WHAT THIS TASK INVOLVES => Reproduce every line of the entries below, requests included, multiplying each coordinate in the answers by 2.05 and rounding to the nearest whole number, with halves rounded up. Omit the pictures from your response.

Screenshot and document pointing data
=-=-=

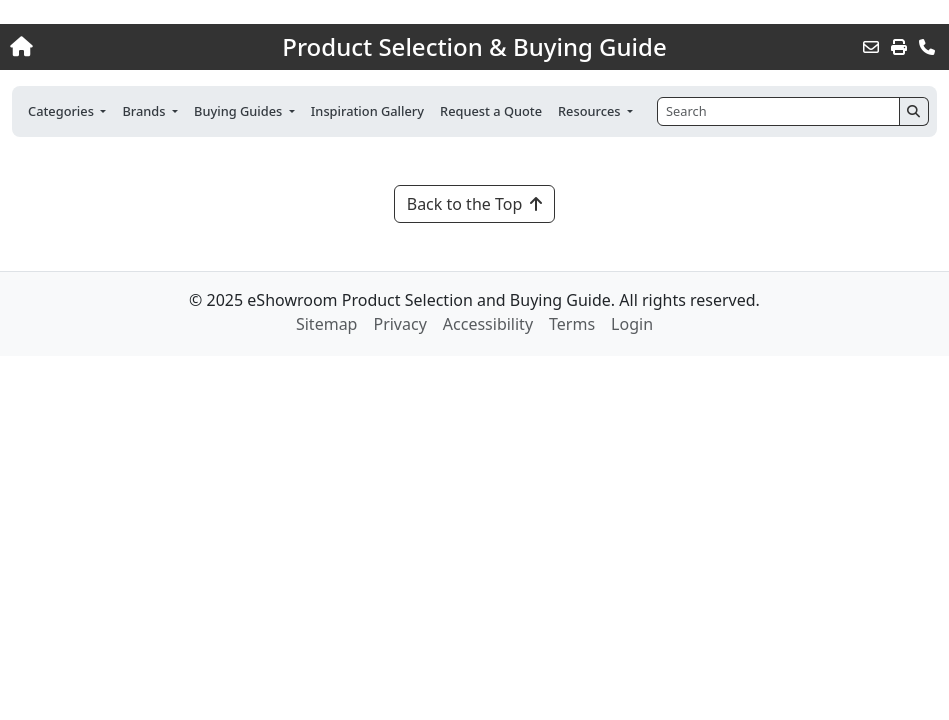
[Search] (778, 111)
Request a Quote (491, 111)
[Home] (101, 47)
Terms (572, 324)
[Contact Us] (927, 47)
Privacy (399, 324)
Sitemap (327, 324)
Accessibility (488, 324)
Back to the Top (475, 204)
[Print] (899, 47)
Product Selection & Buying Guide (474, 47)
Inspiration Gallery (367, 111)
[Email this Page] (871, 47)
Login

=-=-=

SOLVED EXERCISE =>
[Search] (1595, 228)
Request a Quote (1007, 228)
[Home] (207, 96)
Terms (1173, 664)
[Contact Us] (1900, 96)
Privacy (818, 664)
Sitemap (670, 664)
Accessibility (1000, 664)
Back to the Top (974, 418)
[Print] (1843, 96)
Product Selection & Buying Guide (972, 96)
Inspiration Gallery (752, 228)
[Email this Page] (1786, 96)
Login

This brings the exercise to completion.